President of Valencia CF
- In office 5 June 2009 – 7 June 2009
- Preceded by: Vicente Soriano
- Succeeded by: Manuel Llorente

Personal details
- Born: Javier Gómez Molina 1967 (age 57–58) Valencia, Spain

= Javier Gómez (sports manager) =

Spanish businessman and sports leader

Javier Gómez Molina (born 1967) is a Spanish businessman and sports leader, who served as the president of Valencia CF for 48 hours in June 2009, and as the Corporate General Manager of La Liga between 2013 and 2019, and again since 2021.

==Education==
Born in Valencia in 1967, Gómez attended the University of Valencia, where he obtained a degree in Business Administration, and the Valencia College of Economists, where he obtained a Master's degree in Taxation. He also took various courses about economic and financial matters and has extensive training in preparing for public examinations.

==Sporting career==
On 28 April 1999, Javier Gómez Molina joined Valencia CF, where he quickly rose through the ranks, holding every possible position within the club's management structure, such as financial director for the first nine years, until 25 July 2008, when he was appointed to General Manager by the club's president, Vicente Soriano, with whom he reached consensus on all decisions from the start. The following year, on 4 March 2009, Soriano forsook his day-to-day power after failing to find a viability for the club, which allowed Gómez to become Valencia's new strongman and CEO, presenting his viability plan on 11 March. On 5 June, he became the club's temporary president after Soriano presented his irrevocable resignation. Gómez only held this position for 48 hours during the transition of power between Soriano and Manuel Llorente.

Gómez has been described as a "discreet and hardworking survivor", and a quiet executive who prefers to stay away from the media, being considered by some as a mere "man in a gray suit". He went on to become a key figure in ensuring the club's viability, which was finally achieved on 12 December 2011, when a definitive agreement to provide Valencia with a serious and lasting viability plan was reached by Llorente and the Bankia managers. The previous year, Gómez expressed to Llorente his desire to leave the club to pursue other professional activities, but he ultimately decided not to do so, either because he had committed to staying until the club had secured its viability plan, or because he was the only executive that had the trust of Castellón businessman Eugenio Calabuig, whose companies granted Valencia a €50 million loan in mid-2011. Once the viability plan was secured, Gómez resumed his desire to leave, and this time he succeeded, leaving the club's executive board on 31 December 2011, albeit he continued to serve on the club's board of directors as its vice-president, an unpaid position with an expiration date. Having decided to set up his own business as a financial advisor and football agent, he left the vice-presidency on 31 January 2012, thus putting an end to his 13-year stint at Valencia, taking advantage of his last few days there to improve his contacts list.

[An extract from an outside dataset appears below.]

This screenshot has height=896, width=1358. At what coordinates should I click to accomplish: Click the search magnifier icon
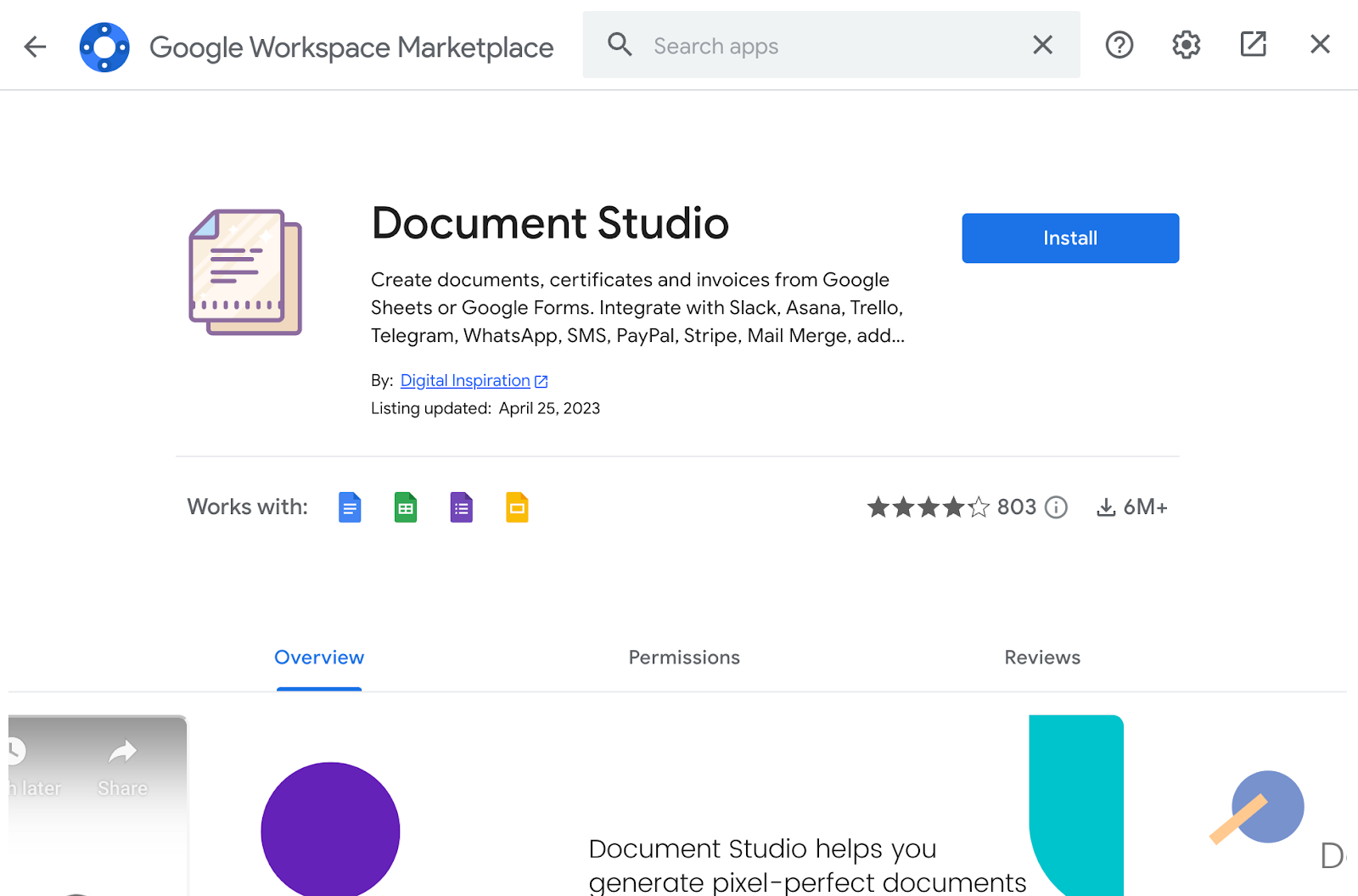(620, 45)
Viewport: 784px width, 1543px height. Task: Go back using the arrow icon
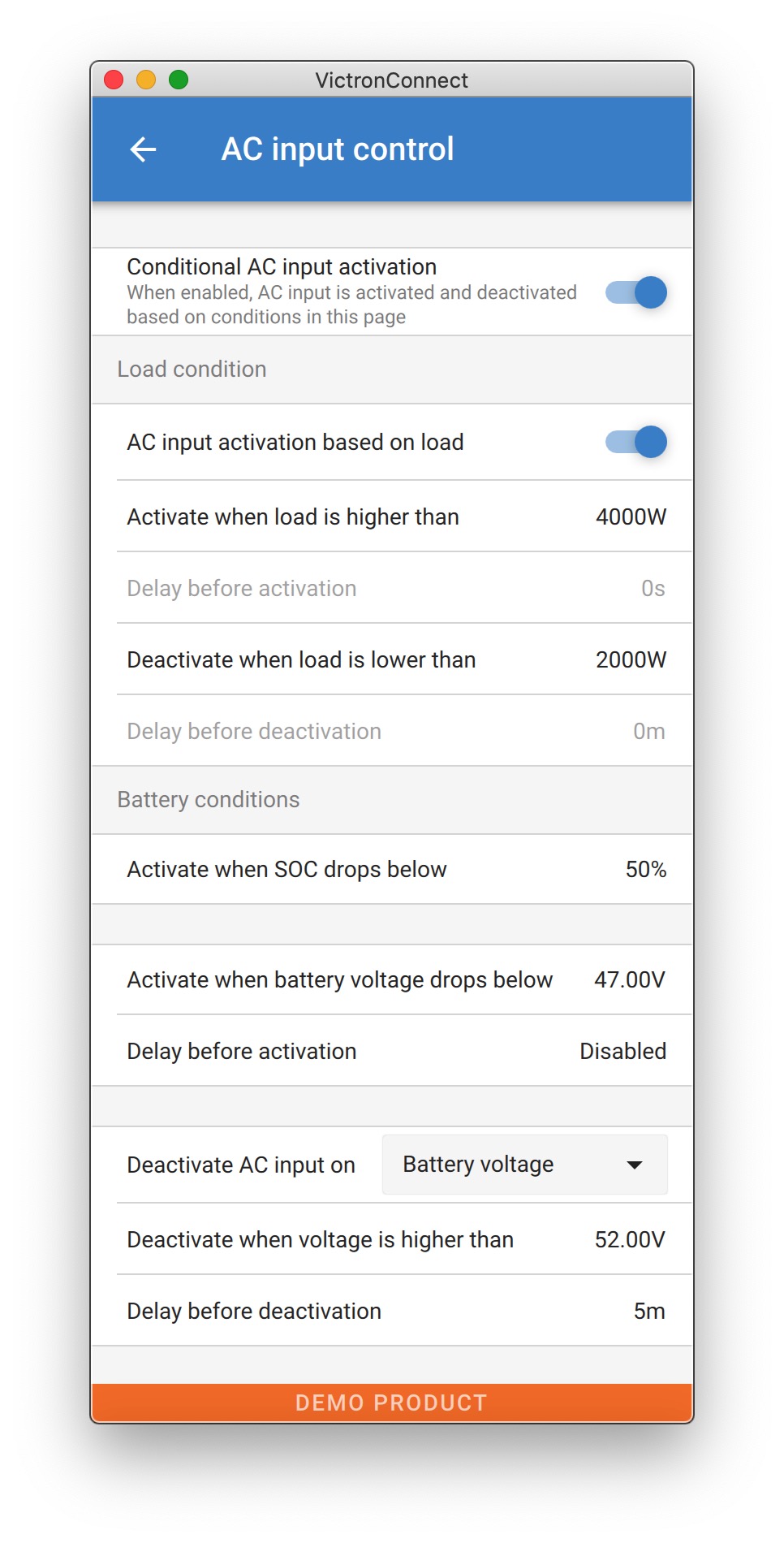click(x=143, y=149)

Once he embarked on his solo career, Gómez was logistically supported by VOS Marketing, a young Valencian company founded by the journalist Víctor Oñate, a former marketing director of Valencia CF, where he had worked alongside Gómez.

===La Liga===
In 2013, Gómez was named the Corporate General Manager of La Liga, a position that he still holds (except for a brief period in 2019–21), which means that he was Javier Tebas's right-hand man for over a decade, ensuring that financial fair play was upheld by the clubs of the First and Segunda División. Under his leadership, La Liga implemented Economic Control in 2013, a self-regulation system that practically zeroed both the club's debts with the Public Administration and the players' complaints for non-payment, which combined for nearly 1 billion euros. In February 2018, he opened the World Football Summit Industry in Bilbao, a conference that assembled several relevant figures related to the major industry surrounding football.

==Personal life==
Despite living in Madrid, Gómez visits his family in Valencia every weekend.